Pour perdre du poids, mange moins de calories que ton TDEE. Un déficit sûr est de 500-750 calories par jour, ce qui mène à perdre environ 0,5-0,75 kg par semaine. Par exemple, si ton TDEE est de 2 200 calories, mange 1 450-1 700 calories par jour pour une perte de poids régulière.
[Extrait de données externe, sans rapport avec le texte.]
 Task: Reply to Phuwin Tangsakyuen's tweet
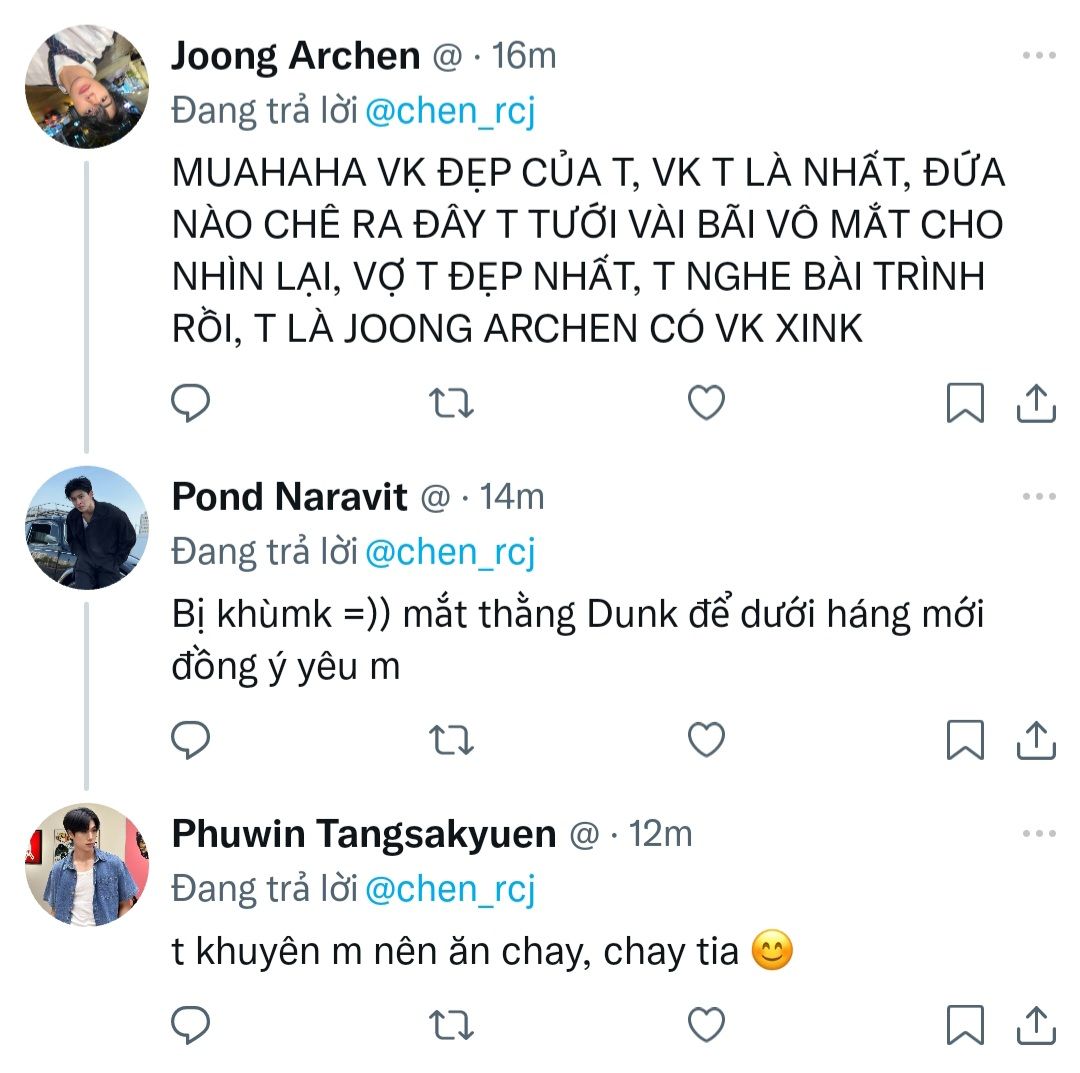pyautogui.click(x=190, y=1024)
Ne descends jamais sous 1 200 calories (femmes) ou 1 500 calories (hommes) sans supervision médicale, car cela peut ralentir ton métabolisme et causer des carences nutritionnelles.
Comment le niveau d'activité affecte-t-il mes besoins caloriques?
Le niveau d'activité multiplie significativement ton MB. Sédentaire (travail de bureau, peu d'exercice): MB × 1,2. Activité légère (exercice 1-3 jours/semaine): MB × 1,375. Modéré (3-5 jours/semaine): MB × 1,55. Très actif (exercice intense 6-7 jours/semaine): MB × 1,725. Extrêmement actif (travail physique + entraînement quotidien): MB × 1,9. Une personne modérément active peut brûler 500-800 calories de plus par jour qu'une personne sédentaire.
Quelle est la formule la plus précise pour calculer le métabolisme de base?
L'équation de Mifflin-St Jeor est considérée comme la plus précise pour la plupart des gens. Pour les hommes: MB = (10 × poids en kg) + (6,25 × taille en cm) - (5 × âge) + 5. Pour les femmes: MB = (10 × poids en kg) + (6,25 × taille en cm) - (5 × âge) - 161. Exemple: Une femme de 30 ans, 165cm, 65kg: MB = (10 × 65) + (6,25 × 165) - (5 × 30) - 161 = 1 381 calories/jour.
Combien de calories dois-je manger pour prendre du muscle?
Pour prendre du muscle, mange un surplus calorique de 250-500 calories au-dessus de ton TDEE, combiné avec de la musculation. Cela favorise la croissance musculaire tout en minimisant le gain de graisse. Si ton TDEE est de 2 500 calories, vise 2 750-3 000 calories par jour. Assure un apport adéquat en protéines (1,6-2,2g par kg de poids corporel) et priorise les glucides complexes autour des entraînements. Un surplus plus petit de 200-300 calories mène à une 'prise sèche' avec gain de graisse minimal.